To explain explosive speciation and the production of species flocks, I have focused on how changes in the mating system can produce rapid reproductive isolation between diverging populations. By preventing interbreeding, reproductive isolation permits genetic divergence and, thereby, morphological, ecological and behavioral divergence. The formation of recognizable species follows.
Organisms with complex mating systems are predisposed to become reproductively isolated during allopatry or micro-allopatry. Sexual selection is a particularly potent force producing reproductive isolation. The coevolutionary nature of sexual selection leading to escalated contests, the potentially strong impact of successful variants, selection for novelty per se, and other features make divergence in mating characteristics likely to occur and rapid in isolated populations of sexually selected species. Social (West-Eberhard 1983a), rather than sexual competition, may be critically important in some cases, as in the monomorphically brilliant, biparental Lake Tanganyikan cichlids.
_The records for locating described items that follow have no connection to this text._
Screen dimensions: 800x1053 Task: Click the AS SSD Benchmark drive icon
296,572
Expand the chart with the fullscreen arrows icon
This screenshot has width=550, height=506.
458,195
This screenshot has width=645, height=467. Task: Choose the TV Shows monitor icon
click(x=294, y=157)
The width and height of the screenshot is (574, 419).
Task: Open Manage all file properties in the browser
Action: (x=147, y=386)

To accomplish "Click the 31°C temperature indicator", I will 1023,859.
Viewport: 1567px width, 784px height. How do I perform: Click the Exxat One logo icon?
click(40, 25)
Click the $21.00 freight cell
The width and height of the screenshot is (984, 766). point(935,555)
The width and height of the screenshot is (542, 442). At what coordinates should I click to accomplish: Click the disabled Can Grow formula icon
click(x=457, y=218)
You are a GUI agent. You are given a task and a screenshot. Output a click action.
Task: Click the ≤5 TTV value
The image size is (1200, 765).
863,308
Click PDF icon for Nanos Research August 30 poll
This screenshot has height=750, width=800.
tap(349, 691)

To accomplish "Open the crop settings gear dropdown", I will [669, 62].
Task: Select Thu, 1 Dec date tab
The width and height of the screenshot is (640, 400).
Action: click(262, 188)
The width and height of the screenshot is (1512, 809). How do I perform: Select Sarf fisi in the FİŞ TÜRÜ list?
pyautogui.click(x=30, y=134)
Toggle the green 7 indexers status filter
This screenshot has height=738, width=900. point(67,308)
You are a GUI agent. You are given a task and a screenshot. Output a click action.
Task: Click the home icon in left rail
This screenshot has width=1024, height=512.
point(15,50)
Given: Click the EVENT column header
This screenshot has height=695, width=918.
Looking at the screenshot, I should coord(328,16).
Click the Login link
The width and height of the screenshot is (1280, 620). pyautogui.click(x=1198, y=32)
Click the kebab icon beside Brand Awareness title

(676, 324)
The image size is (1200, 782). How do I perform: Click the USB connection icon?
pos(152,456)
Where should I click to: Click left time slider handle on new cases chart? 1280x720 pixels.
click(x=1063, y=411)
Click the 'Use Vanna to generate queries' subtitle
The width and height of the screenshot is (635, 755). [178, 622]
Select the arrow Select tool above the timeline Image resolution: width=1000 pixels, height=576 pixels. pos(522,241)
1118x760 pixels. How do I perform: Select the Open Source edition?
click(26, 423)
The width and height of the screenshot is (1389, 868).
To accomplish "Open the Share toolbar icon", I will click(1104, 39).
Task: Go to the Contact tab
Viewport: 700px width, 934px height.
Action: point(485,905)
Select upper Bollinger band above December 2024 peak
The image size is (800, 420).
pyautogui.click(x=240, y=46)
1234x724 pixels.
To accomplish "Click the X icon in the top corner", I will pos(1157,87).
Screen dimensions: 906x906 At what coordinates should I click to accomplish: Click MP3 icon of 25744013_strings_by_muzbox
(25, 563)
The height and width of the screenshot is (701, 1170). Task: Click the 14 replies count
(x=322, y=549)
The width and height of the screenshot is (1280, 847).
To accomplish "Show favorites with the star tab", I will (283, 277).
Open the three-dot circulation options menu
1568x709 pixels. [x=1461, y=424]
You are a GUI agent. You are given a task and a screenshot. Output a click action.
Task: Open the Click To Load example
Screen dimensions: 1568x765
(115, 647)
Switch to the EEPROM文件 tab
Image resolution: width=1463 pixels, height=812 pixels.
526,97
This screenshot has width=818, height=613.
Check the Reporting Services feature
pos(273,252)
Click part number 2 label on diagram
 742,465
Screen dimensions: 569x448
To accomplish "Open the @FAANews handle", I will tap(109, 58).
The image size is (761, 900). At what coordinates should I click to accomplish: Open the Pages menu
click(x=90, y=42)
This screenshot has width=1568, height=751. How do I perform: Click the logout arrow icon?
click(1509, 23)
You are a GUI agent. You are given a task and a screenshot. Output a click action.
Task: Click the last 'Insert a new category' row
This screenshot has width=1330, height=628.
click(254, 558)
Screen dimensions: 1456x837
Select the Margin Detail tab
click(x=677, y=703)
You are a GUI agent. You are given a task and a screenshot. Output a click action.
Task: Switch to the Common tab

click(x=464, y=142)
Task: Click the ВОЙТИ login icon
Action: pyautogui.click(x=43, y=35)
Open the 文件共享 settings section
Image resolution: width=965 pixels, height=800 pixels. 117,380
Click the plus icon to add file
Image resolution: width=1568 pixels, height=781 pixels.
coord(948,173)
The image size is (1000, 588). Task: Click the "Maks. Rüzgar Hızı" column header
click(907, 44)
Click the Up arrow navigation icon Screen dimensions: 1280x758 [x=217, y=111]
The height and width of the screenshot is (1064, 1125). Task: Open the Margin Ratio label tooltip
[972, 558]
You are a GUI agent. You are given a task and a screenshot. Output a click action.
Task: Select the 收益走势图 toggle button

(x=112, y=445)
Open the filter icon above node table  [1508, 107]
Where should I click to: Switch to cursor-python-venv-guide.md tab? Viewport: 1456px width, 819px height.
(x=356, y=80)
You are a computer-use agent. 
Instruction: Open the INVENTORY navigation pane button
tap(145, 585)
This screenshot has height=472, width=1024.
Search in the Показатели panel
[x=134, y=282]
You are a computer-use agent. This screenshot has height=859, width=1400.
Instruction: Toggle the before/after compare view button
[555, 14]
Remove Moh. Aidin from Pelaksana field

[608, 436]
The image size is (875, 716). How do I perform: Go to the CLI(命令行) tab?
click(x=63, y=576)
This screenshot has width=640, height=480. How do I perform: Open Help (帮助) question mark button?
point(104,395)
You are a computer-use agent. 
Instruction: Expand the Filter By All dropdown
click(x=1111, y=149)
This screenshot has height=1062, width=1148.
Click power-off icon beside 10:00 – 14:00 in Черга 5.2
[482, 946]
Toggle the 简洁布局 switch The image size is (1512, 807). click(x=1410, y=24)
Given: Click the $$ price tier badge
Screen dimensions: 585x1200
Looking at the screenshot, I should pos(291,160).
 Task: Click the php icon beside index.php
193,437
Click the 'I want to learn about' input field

Three additional interactions between sexual selection and speciation are suggested. 1) Sexual selection can maintain variation which can later become the basis for "polymorphic speciation" following the fixation of one morph in a new environment. 2) Founder events may trigger genetic reorganizations in sexually selected traits. 3) Unstable equilibria or rapid drift in sexually selected traits may occur.
An examination of the two most impressive species flocks, the Hawaiian drosophilid flies and the African Great Lakes cichlids, supports the importance of sexual selection to species flock formation. The amphipods of Lake Baikal are proposed as a test case.
Other similarities between the cichlids and Drosophila which have contributed to
species flock formation are discussed. These include a weak intrinsic tendency to disperse and
presence in environments which promote isolation of local populations. The considerable
trophic diversity represented by each species flock is attributed to the relative absence of
potential competitors in the case of the Hawaiian Drosophila, and to the failure of
potential competitors to adapt to lacustrine conditions in the case of the African cichlids.
The failure of noncichlids to adapt to lacustrine conditions is attributed to continued gene
flow with fluvial-adapted populations.